Military divorce cases are covered by federal law in terms of how retired pay is divided between U.S. military service members and former spouses.
USFSPA and the 10/10 rule
A federal law known as the Uniformed Services Former Spouses’ Protection Act helps enforce standardized rules for alimony and property division in military divorce cases. The act directs states to treat military pensions as property rather than income and governs how to divide retirement pay.
Under the USFSPA, former spouses of service members have to be eligible under the 10/10 rule to receive payments directly from the Defense Finance and Accounting Services – otherwise payments come from the service member’s pocket.
To qualify for the 10/10 rule, you and your former spouse must have:
- Been married to each other for at least the last 10 years, and
- During those 10 years, the military member performed 10 years of military services
Contrary to popular belief, the 10/10 rule has no influence in what your former spouse receives in payments – only where the payments are coming from.

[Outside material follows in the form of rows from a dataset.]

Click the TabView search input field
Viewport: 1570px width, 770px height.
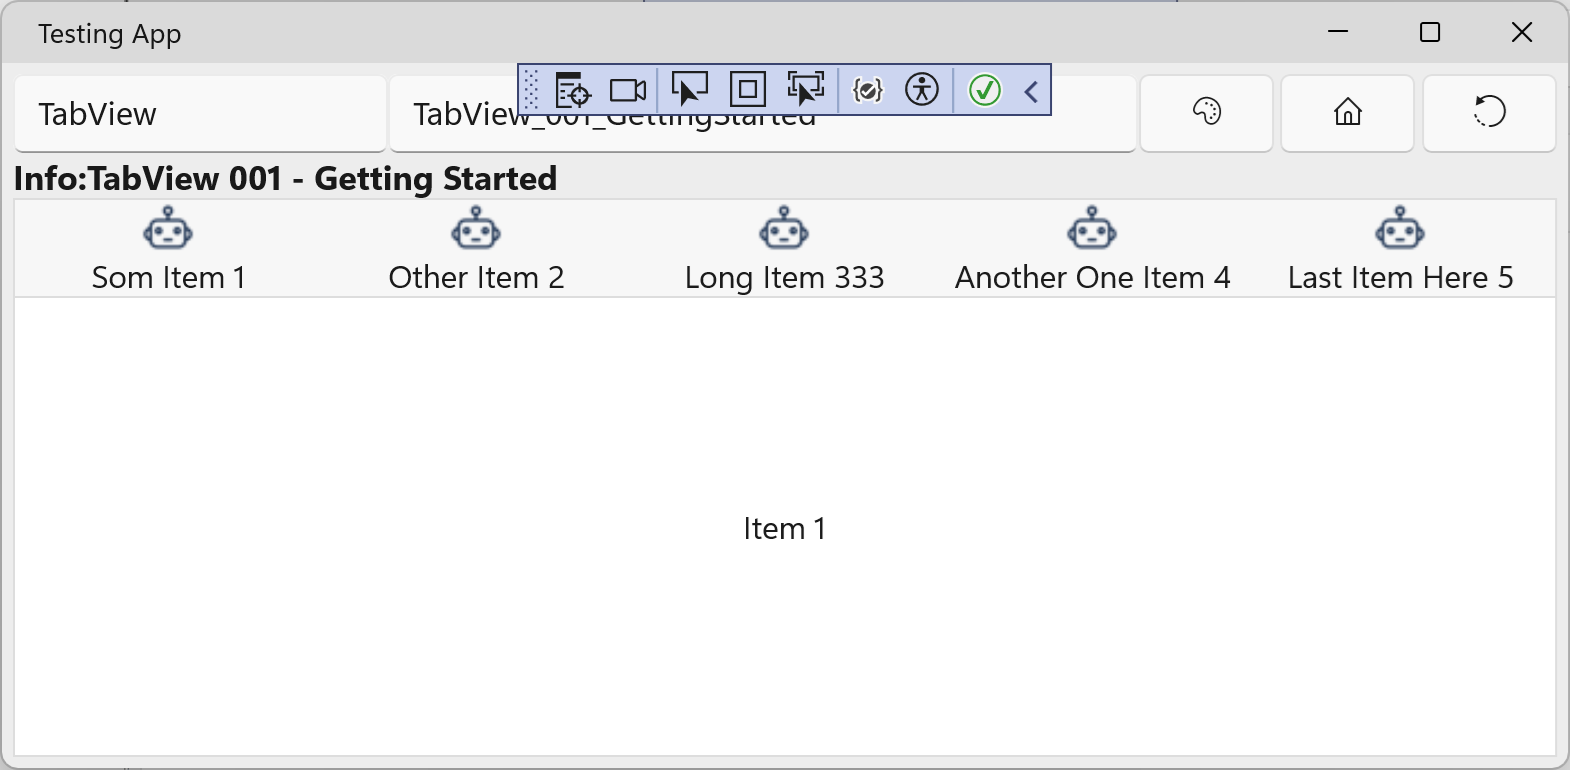coord(199,113)
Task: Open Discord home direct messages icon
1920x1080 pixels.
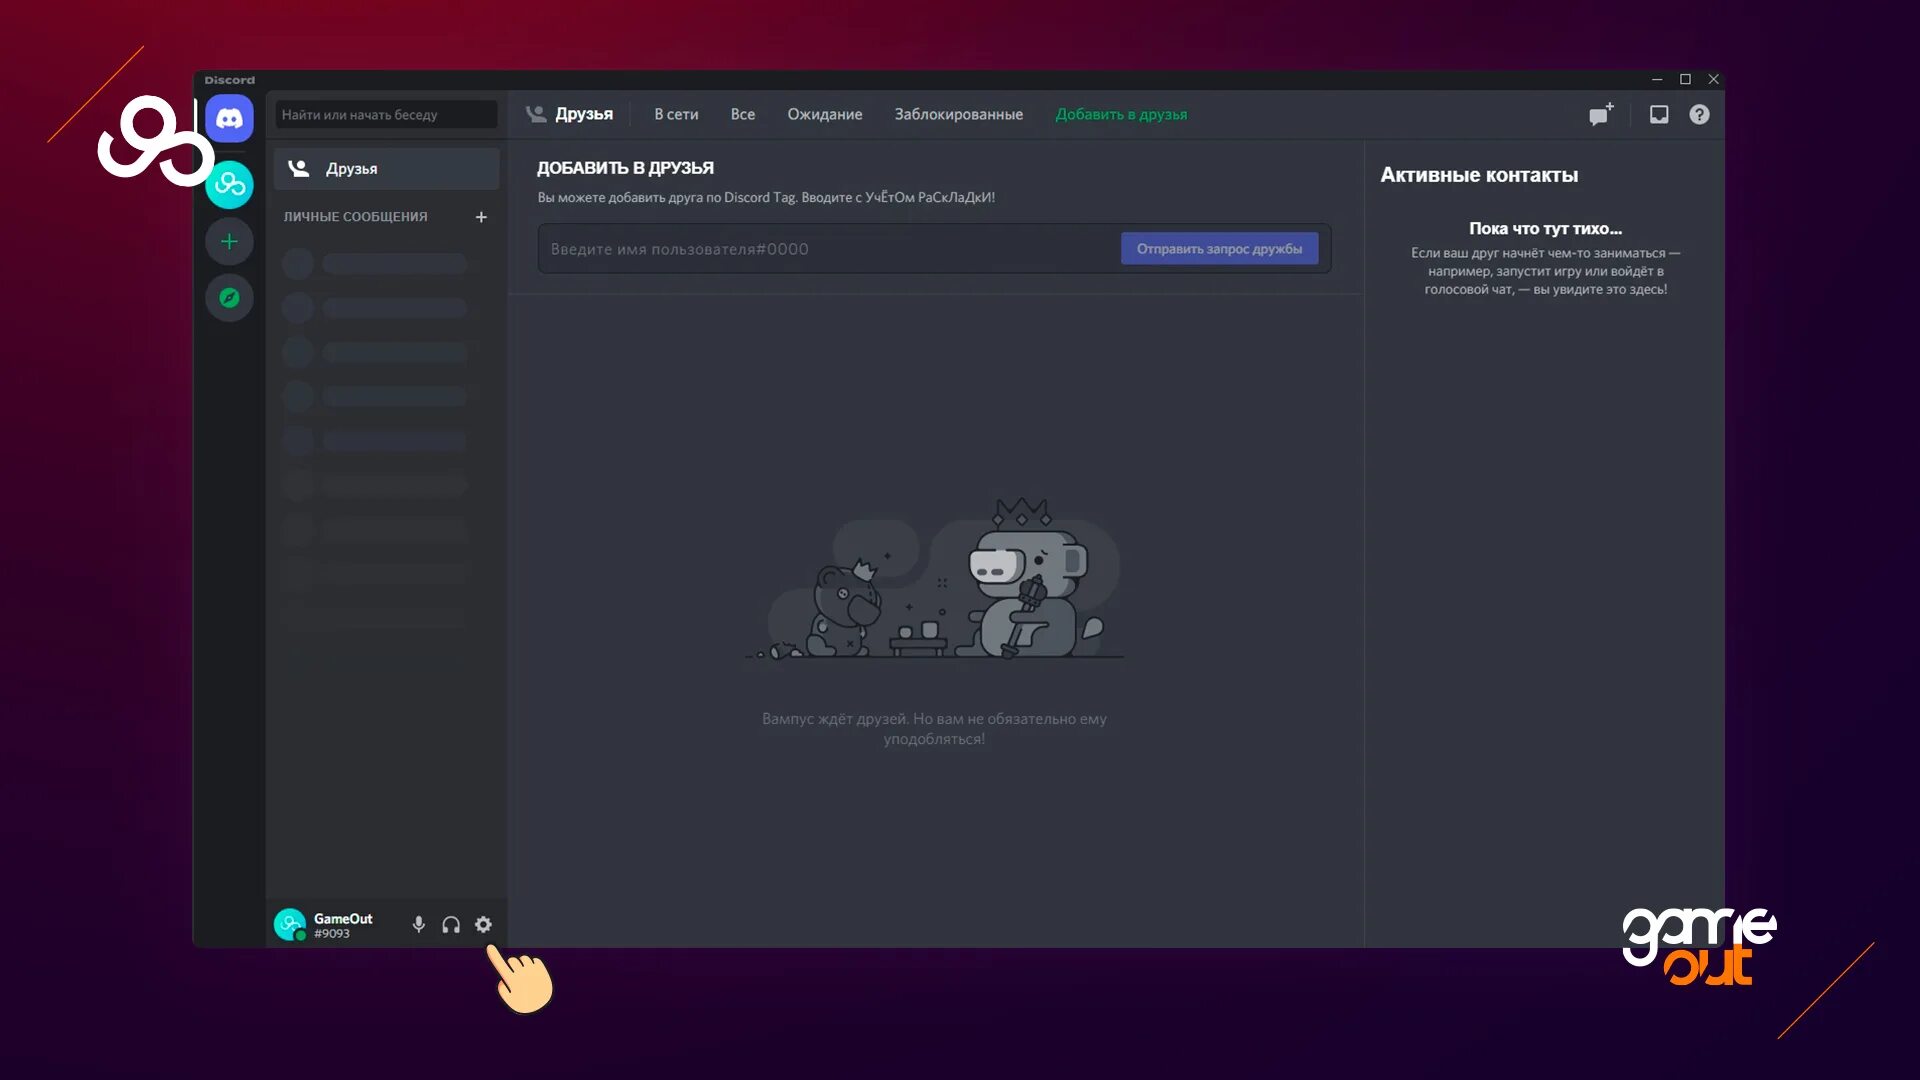Action: click(229, 119)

The most beneficial part of the 10/10 rule is your former spouse does not have to rely on the individual service member for payments. It is also important to note the former spouse only receives a “martial portion” of service member’s retired pay, or what they earned during the period of marriage.
Calculating retired pay
In 2017, the National Defense Authorization Act for Fiscal Year 2017 contained a major revision of how military pension division orders were written. States no longer decide how to divide military retired pay, instead Congress imposed a uniform method of pension division nationally.
The new calculation is based on the service member’s rank and time in service at the date of the divorce, plus any cost for living adjustment. There is no exact specification for what your former spouse receives.
If you are a retired service member, your spouse cannot use USFSPA to receive payments. Also, if you were married for less than 10 years or served less than 10 years at divorce date, you are not eligible for the benefits of USFSPA.
This only scrapes the surface of what you will have to deal with during your divorce. It’s best to consult with a legal expert or a proper military representative about qualifications for the 10/10 rule and your specific pension division.